# Text block

One is Byron Orlok (Boris Karloff), a beloved but aging horror film actor who has announced his decision to retire from film-making, feeling that Real Life is churning out more and far worse horrors than anything he can hope to put on screen. The other is young Vietnam vet Bobby Thompson (Tim O'Kelly), who unknowingly sets about proving Orlok's point when he finally snaps under the soulless banality of his existence, gathers up an arsenal, and goes on a deadly shooting spree. Inevitably, the paths of the two men cross...
The film is a worthy coda for Karloff's career, a fine directorial debut for Bogdanovich, and a symbolic passing of the torch from one generation of movie-makers to the next.
- Adam Westing: Played for Drama. The aging veteran horror movie actor Boris Karloff, in one of his final roles, plays the aging veteran horror movie actor Byron Orlok, who's decided to retire because he thinks that real life is now scarier than any of his movies.
- Affably Evil: After killing his wife and mother, Thompson, while buying numerous rounds, casually carries on a conversation with the gun store owner.

# Supplied material
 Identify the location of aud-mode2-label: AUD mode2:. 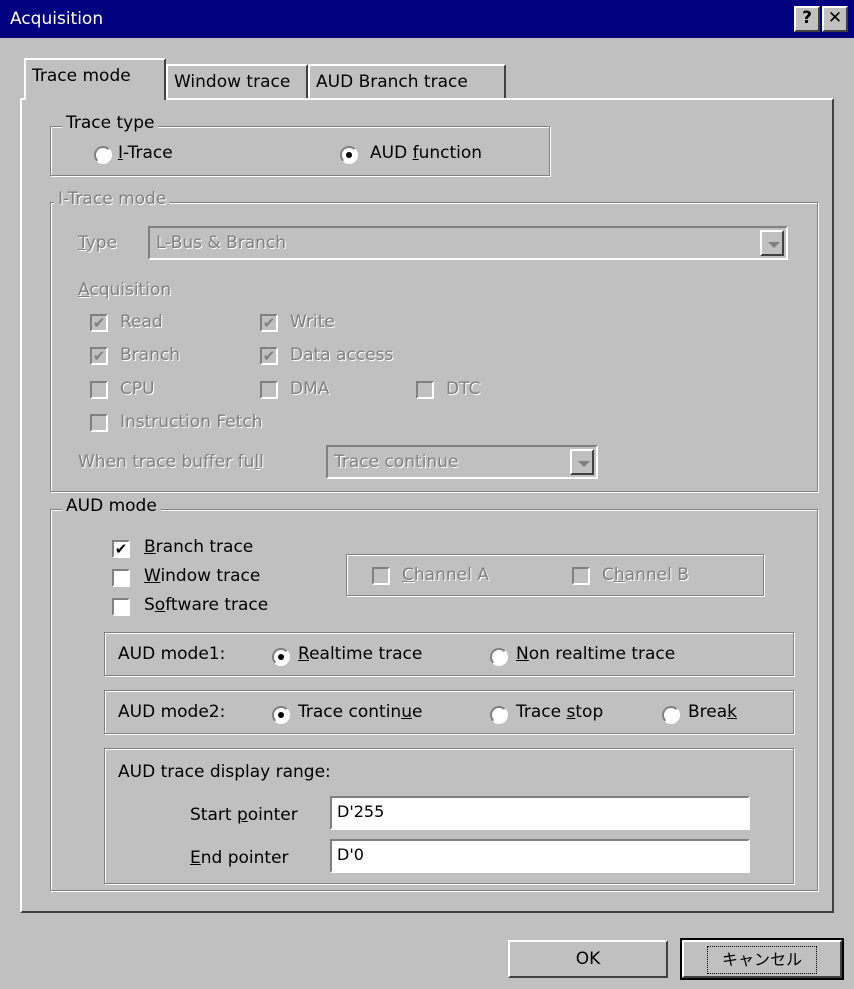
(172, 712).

...

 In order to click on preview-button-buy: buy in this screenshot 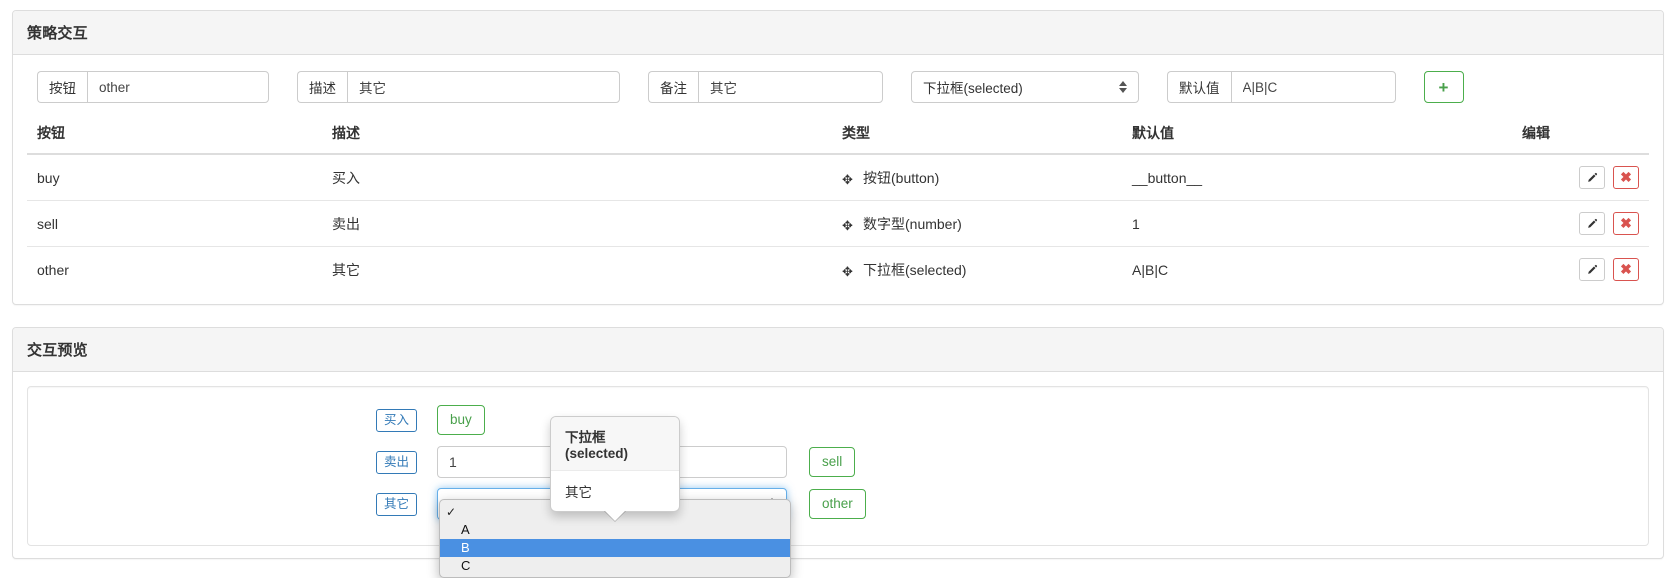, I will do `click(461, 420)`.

--

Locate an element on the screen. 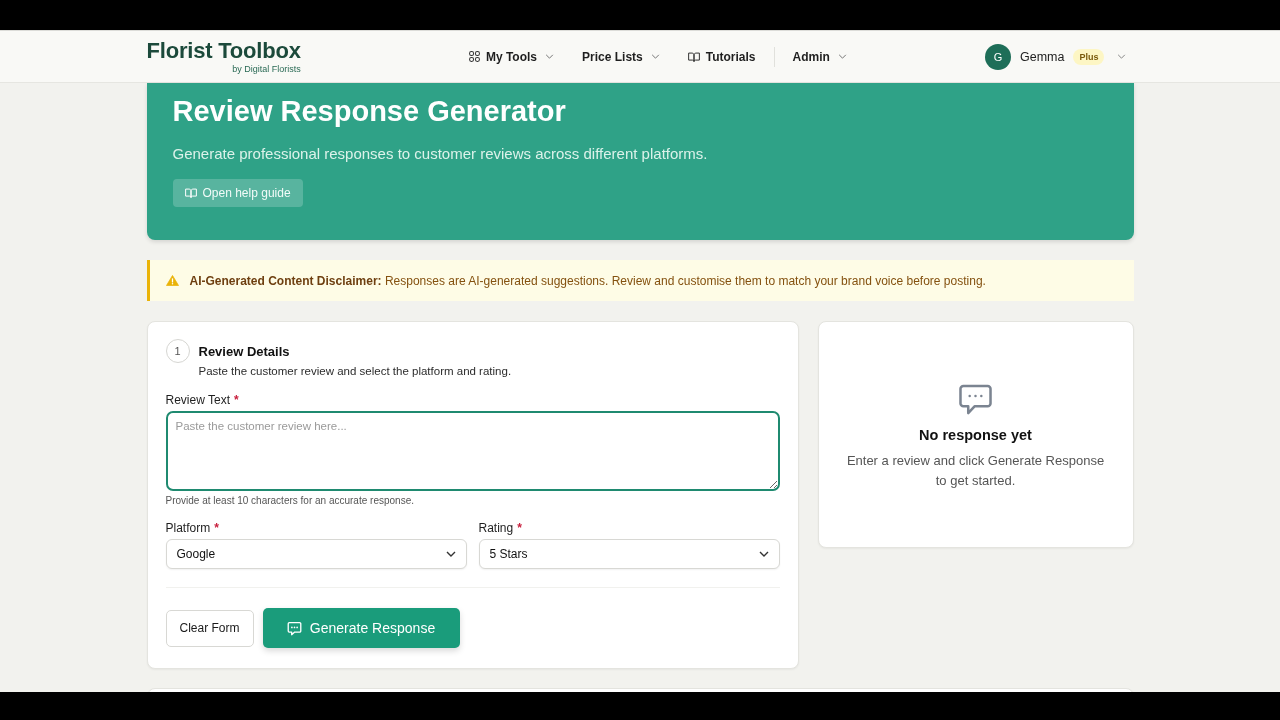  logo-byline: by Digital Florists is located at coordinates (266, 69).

# Aim of the task
Reproduce the film write-up about Byron Orlok and Bobby Thompson from above in full, word for word.

# Solution for this problem
One is Byron Orlok (Boris Karloff), a beloved but aging horror film actor who has announced his decision to retire from film-making, feeling that Real Life is churning out more and far worse horrors than anything he can hope to put on screen. The other is young Vietnam vet Bobby Thompson (Tim O'Kelly), who unknowingly sets about proving Orlok's point when he finally snaps under the soulless banality of his existence, gathers up an arsenal, and goes on a deadly shooting spree. Inevitably, the paths of the two men cross...
The film is a worthy coda for Karloff's career, a fine directorial debut for Bogdanovich, and a symbolic passing of the torch from one generation of movie-makers to the next.
- Adam Westing: Played for Drama. The aging veteran horror movie actor Boris Karloff, in one of his final roles, plays the aging veteran horror movie actor Byron Orlok, who's decided to retire because he thinks that real life is now scarier than any of his movies.
- Affably Evil: After killing his wife and mother, Thompson, while buying numerous rounds, casually carries on a conversation with the gun store owner.